Nei prossimi weekend di primavera faremo di tutto per trovare una destinazione per la nostra gita fuoriporta che offra personalizzazione elevata e artigianalità esclusiva. Celebreremo vitigni rari e cultivar unici. Non vedremo l’ora di degustare le tagliatelle fatte in casa, impastate a mano dalla nipote sotto la guida sapiente della nonna.
Eppure in azienda tendiamo costantemente ad appiattire, a creare processi che non considerino e non risentano della varietà individuale, del fattore personale, di idiosincrasie e particolarità, considerandole semplicemente come un seme che rischia di diventare un ostacolo nell’ingranaggio. T-model, one size fits all, copie conformi di modelli manageriali di moda e formule consulenziali trendy, calze senza cuciture adatte a qualsiasi tipo di piede. Il tutto, di nuovo, in nome della quantità.

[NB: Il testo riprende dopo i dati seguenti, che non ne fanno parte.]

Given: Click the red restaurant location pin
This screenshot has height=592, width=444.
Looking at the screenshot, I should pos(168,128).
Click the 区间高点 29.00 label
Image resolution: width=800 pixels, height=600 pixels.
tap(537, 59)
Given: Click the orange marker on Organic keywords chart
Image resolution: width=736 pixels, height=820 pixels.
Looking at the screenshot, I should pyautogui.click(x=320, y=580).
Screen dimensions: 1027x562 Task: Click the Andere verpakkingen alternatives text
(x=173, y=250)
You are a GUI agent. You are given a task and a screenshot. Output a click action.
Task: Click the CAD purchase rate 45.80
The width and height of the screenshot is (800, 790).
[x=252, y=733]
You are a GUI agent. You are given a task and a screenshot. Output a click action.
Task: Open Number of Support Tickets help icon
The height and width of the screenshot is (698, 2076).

E’ il momento di complicarsi la vita, in modo unico, irripetibile, originale.
E ora … un po’ di musica
La fine della storia
è l’inizio della canzone.
Rendimi orgoglioso di essere il tuo uomo,
solo tu puoi rendermi forte,
non posso farcela da solo.
I am a simple man, sono un uomo semplice. E’ privilegio dell’arte saper rendere la complessità in modo semplice. Da questo si riconoscono i grandi artisti. In una semplice nota a volte c’è più che in una sinfonia. Enjoy.
Sono convinto, come tu (in parte) indichi, che le future start-up di successo (o almeno una parte di queste) saranno quelle che offriranno servizi e prodotti ad alto contenuto di esperienza (umana e off-line). Non diventeranno unicorni (forse) ma saranno probabilmente le boutique consulenziali del futuro. Come ogni previsione è fatta e scritta per essere sbagliata (ma per disegnare scenari e far riflettere).